Should the pentium M be enough for this? should i keep looking to find a Pentium 4? what's the main difference between my Pentium 4@2.66 and a Pentium M?

----------

## donjuan

The Pentium M is a pretty awesome CPU.  Any of the Pentium Ms that you get there should work out to be as powerful as the Pentium 4 2.66 GHz that you mentioned.  I don't know what Intel did, but with the Pentium M they managed to make a more powerful CPU running at lower clock speeds with less power consumption.

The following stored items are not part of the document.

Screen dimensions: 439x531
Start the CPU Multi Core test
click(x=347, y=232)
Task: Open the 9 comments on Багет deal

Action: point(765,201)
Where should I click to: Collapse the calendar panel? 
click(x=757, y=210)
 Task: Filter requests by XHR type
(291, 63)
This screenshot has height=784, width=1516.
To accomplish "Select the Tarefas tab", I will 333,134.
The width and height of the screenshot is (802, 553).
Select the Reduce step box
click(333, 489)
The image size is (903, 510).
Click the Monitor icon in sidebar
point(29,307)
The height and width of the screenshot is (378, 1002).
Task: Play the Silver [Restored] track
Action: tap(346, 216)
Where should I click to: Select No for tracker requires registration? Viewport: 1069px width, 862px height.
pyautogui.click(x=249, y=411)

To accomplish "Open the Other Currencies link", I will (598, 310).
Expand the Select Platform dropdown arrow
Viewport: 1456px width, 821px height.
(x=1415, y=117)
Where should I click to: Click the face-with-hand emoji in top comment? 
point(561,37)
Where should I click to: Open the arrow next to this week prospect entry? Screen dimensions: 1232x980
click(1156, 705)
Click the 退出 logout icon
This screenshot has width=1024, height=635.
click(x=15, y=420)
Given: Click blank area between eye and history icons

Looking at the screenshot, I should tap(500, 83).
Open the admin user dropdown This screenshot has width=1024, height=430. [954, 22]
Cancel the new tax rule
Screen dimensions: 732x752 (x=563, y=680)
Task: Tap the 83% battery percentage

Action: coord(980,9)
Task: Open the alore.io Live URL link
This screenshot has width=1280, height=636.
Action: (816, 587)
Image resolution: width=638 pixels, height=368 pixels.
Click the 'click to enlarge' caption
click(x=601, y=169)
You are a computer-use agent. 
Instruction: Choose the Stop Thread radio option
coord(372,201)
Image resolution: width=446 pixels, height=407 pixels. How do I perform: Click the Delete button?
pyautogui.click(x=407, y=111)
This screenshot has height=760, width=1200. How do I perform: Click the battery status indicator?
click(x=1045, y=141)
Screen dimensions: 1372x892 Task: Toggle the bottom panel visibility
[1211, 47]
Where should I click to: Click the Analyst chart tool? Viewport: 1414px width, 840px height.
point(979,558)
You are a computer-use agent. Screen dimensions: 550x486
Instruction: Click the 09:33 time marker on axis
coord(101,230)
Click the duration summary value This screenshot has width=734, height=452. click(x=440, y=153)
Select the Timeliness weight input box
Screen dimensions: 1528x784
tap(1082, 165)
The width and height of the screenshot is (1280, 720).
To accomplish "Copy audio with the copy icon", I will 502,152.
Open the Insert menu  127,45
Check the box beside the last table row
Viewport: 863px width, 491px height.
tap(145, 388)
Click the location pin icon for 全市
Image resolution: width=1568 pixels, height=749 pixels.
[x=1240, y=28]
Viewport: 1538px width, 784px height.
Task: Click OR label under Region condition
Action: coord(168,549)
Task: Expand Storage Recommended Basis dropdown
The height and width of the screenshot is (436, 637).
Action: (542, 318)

Centrino is basically a marketing gimmick.  It's a combination of the Pentium M processor, some Intel chipset, and an Intel wireless adapter.  The main thing you would be after is the Pentium M processor, because that thing is nice.  Intel recently released Linux drivers for their wireless cards so you should be good with any Centrino laptop.  Just make sure that it doesn't have an ATi card in it.  nVidia's the way to go (you probably know that by now).

Last thing is, I would avoid the Celerons because they're basically gimped Pentiums.  Compile times are probably way slower on the Celerons.

----------

## g3n

Precisely, i want a Stage 1 gentoo with its weekly updates, so i'll avoid the celeron then, what was you said about the linux driver for the wifi? are they difficult to configure? i think they are running atheros wireless adaptors, are they?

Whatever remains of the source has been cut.